## What to produce
Please copy out the entries below word for word, starting at the line that contains "Open the Facebook social icon" and stopping after the line that contains "(1272, 532)".

## Listed records
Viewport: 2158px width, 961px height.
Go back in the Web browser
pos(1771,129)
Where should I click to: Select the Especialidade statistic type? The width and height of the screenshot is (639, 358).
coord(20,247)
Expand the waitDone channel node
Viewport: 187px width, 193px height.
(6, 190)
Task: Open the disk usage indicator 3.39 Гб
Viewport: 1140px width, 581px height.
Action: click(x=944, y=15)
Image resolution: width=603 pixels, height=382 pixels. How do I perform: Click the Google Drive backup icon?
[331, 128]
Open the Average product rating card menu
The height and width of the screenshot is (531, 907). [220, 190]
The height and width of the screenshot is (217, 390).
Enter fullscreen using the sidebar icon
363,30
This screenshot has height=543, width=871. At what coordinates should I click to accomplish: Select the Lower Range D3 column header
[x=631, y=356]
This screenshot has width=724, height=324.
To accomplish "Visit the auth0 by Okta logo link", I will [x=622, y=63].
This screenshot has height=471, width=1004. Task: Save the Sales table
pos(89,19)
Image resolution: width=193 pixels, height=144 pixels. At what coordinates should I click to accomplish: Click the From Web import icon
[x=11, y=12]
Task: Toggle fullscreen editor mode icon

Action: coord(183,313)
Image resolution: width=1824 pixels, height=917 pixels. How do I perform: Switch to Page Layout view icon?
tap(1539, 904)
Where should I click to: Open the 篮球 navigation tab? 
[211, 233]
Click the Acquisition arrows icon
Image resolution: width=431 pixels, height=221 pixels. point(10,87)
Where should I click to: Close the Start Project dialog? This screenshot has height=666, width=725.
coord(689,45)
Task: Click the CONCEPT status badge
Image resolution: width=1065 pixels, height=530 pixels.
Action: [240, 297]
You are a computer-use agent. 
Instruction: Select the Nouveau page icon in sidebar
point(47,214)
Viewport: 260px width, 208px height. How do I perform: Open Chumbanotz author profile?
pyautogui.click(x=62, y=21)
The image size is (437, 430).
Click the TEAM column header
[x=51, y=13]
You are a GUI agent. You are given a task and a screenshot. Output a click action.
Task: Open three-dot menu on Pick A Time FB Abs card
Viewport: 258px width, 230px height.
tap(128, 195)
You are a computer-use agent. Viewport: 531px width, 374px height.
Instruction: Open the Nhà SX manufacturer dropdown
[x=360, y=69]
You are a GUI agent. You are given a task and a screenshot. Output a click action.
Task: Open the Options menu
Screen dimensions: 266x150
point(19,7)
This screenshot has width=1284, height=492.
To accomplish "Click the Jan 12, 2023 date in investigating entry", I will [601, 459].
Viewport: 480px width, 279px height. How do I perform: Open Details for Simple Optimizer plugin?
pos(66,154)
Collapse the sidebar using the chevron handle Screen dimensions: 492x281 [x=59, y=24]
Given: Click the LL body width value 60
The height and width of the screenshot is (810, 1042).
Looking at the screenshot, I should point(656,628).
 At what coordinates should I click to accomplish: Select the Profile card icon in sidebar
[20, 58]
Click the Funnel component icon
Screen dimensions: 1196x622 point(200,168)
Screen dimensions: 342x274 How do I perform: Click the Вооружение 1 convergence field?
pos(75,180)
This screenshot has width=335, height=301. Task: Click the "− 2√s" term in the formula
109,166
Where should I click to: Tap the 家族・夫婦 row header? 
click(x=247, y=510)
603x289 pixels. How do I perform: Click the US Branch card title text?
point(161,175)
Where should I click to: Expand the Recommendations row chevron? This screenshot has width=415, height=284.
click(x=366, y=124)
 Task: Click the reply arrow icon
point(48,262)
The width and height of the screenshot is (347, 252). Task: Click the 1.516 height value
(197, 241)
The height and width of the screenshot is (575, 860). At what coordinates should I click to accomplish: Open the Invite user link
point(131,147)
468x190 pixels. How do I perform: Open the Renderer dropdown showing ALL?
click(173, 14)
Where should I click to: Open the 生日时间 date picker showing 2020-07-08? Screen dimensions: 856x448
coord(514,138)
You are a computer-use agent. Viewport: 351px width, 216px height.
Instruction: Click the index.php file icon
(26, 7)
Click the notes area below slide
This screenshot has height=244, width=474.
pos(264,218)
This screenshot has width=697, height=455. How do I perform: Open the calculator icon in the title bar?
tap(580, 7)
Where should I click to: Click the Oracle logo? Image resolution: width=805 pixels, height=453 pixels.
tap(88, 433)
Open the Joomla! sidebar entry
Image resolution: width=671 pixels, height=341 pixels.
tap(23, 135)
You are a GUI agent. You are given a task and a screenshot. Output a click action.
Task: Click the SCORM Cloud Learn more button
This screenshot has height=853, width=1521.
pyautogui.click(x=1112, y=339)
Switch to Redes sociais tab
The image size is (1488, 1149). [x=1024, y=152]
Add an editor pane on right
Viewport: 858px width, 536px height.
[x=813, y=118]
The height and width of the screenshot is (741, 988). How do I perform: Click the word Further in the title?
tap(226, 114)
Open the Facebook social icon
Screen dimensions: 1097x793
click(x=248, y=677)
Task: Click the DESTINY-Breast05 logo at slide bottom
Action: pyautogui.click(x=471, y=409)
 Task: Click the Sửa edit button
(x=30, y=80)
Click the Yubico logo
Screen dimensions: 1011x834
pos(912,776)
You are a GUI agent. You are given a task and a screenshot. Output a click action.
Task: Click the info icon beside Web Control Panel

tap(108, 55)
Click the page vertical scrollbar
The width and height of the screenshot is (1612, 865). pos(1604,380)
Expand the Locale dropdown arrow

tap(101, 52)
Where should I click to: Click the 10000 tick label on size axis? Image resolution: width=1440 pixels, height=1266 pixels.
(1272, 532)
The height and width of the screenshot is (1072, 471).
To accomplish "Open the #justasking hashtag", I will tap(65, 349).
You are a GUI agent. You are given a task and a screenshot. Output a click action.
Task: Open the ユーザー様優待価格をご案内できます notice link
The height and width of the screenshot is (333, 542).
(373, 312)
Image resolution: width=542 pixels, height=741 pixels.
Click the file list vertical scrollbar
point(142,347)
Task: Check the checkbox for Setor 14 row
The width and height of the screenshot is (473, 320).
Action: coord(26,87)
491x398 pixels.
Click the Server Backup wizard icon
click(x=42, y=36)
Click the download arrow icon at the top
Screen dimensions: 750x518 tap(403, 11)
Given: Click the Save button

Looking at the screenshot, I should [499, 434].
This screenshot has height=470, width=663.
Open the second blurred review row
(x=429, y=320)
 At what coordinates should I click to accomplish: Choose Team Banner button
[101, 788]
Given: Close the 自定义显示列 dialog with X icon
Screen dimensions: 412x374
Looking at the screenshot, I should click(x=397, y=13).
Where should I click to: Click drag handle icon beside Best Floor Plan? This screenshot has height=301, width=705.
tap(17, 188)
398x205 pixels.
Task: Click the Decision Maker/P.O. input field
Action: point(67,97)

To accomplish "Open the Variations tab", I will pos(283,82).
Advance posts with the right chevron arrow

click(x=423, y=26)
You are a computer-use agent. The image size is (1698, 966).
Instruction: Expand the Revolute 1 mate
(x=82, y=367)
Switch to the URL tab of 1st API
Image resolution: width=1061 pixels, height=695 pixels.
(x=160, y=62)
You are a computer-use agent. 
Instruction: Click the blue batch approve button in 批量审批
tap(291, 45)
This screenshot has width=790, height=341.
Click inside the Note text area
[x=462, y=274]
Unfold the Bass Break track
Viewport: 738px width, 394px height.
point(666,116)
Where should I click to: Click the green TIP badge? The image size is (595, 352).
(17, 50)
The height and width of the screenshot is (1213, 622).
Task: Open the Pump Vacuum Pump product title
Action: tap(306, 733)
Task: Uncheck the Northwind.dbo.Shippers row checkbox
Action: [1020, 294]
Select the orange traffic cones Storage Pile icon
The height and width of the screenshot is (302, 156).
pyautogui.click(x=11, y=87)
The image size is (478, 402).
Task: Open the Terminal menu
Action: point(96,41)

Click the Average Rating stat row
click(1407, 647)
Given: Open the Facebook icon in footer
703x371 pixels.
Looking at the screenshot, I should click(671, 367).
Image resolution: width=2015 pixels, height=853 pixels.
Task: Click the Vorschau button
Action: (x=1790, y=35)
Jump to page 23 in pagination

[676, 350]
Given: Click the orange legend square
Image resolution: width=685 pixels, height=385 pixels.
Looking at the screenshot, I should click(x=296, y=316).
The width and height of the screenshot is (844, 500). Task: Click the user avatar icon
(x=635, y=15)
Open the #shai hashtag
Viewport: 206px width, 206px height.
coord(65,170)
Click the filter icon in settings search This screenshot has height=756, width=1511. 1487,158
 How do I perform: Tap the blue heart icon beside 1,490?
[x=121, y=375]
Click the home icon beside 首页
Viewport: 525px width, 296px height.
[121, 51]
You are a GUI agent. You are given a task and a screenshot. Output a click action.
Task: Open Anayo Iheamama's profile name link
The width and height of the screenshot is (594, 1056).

## Exercise result
Open the Facebook social icon
Screen dimensions: 1097x793
click(x=248, y=677)
Task: Click the DESTINY-Breast05 logo at slide bottom
Action: pyautogui.click(x=471, y=409)
 Task: Click the Sửa edit button
(x=30, y=80)
Click the Yubico logo
Screen dimensions: 1011x834
pos(912,776)
You are a GUI agent. You are given a task and a screenshot. Output a click action.
Task: Click the info icon beside Web Control Panel

tap(108, 55)
Click the page vertical scrollbar
The width and height of the screenshot is (1612, 865). pos(1604,380)
Expand the Locale dropdown arrow

tap(101, 52)
Where should I click to: Click the 10000 tick label on size axis? Image resolution: width=1440 pixels, height=1266 pixels.
(1272, 532)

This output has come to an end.